Entries pointing to words and elements
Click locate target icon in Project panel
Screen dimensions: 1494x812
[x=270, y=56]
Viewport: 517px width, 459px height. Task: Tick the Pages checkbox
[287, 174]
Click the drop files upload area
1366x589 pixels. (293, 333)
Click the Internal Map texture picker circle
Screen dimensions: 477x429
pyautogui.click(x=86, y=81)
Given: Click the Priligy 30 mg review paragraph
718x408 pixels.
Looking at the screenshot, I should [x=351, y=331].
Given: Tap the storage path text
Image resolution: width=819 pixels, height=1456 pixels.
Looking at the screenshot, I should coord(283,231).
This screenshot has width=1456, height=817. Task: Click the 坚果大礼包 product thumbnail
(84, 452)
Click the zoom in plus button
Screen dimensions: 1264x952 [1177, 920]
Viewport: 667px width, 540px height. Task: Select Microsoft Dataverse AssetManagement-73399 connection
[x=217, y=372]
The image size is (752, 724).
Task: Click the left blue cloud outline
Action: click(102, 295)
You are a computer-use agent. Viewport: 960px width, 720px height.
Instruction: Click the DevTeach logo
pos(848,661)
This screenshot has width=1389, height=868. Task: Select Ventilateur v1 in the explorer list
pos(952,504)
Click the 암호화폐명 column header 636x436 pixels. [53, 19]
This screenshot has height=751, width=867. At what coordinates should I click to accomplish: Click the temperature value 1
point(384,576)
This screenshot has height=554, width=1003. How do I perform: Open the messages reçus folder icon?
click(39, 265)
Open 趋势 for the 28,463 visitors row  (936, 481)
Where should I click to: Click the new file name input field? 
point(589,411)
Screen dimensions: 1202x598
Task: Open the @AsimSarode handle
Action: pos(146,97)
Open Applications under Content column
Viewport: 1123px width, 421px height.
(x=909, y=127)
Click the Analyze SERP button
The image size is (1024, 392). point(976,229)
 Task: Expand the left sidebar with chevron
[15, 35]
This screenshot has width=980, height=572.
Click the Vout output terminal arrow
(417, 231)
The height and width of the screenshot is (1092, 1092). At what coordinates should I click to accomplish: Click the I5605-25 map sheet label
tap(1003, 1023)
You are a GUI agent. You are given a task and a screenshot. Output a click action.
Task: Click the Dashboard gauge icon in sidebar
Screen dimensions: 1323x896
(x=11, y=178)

Instructions to follow: Please copy the records exactly, from the very start down to and including the line that contains "click(39, 265)".

Complete output:
Click locate target icon in Project panel
Screen dimensions: 1494x812
[x=270, y=56]
Viewport: 517px width, 459px height. Task: Tick the Pages checkbox
[287, 174]
Click the drop files upload area
1366x589 pixels. (293, 333)
Click the Internal Map texture picker circle
Screen dimensions: 477x429
pyautogui.click(x=86, y=81)
Given: Click the Priligy 30 mg review paragraph
718x408 pixels.
Looking at the screenshot, I should [x=351, y=331].
Given: Tap the storage path text
Image resolution: width=819 pixels, height=1456 pixels.
Looking at the screenshot, I should coord(283,231).
This screenshot has width=1456, height=817. Task: Click the 坚果大礼包 product thumbnail
(84, 452)
Click the zoom in plus button
Screen dimensions: 1264x952 [1177, 920]
Viewport: 667px width, 540px height. Task: Select Microsoft Dataverse AssetManagement-73399 connection
[x=217, y=372]
The image size is (752, 724).
Task: Click the left blue cloud outline
Action: click(102, 295)
You are a computer-use agent. Viewport: 960px width, 720px height.
Instruction: Click the DevTeach logo
pos(848,661)
This screenshot has width=1389, height=868. Task: Select Ventilateur v1 in the explorer list
pos(952,504)
Click the 암호화폐명 column header 636x436 pixels. [53, 19]
This screenshot has height=751, width=867. At what coordinates should I click to accomplish: Click the temperature value 1
point(384,576)
This screenshot has height=554, width=1003. How do I perform: Open the messages reçus folder icon?
click(39, 265)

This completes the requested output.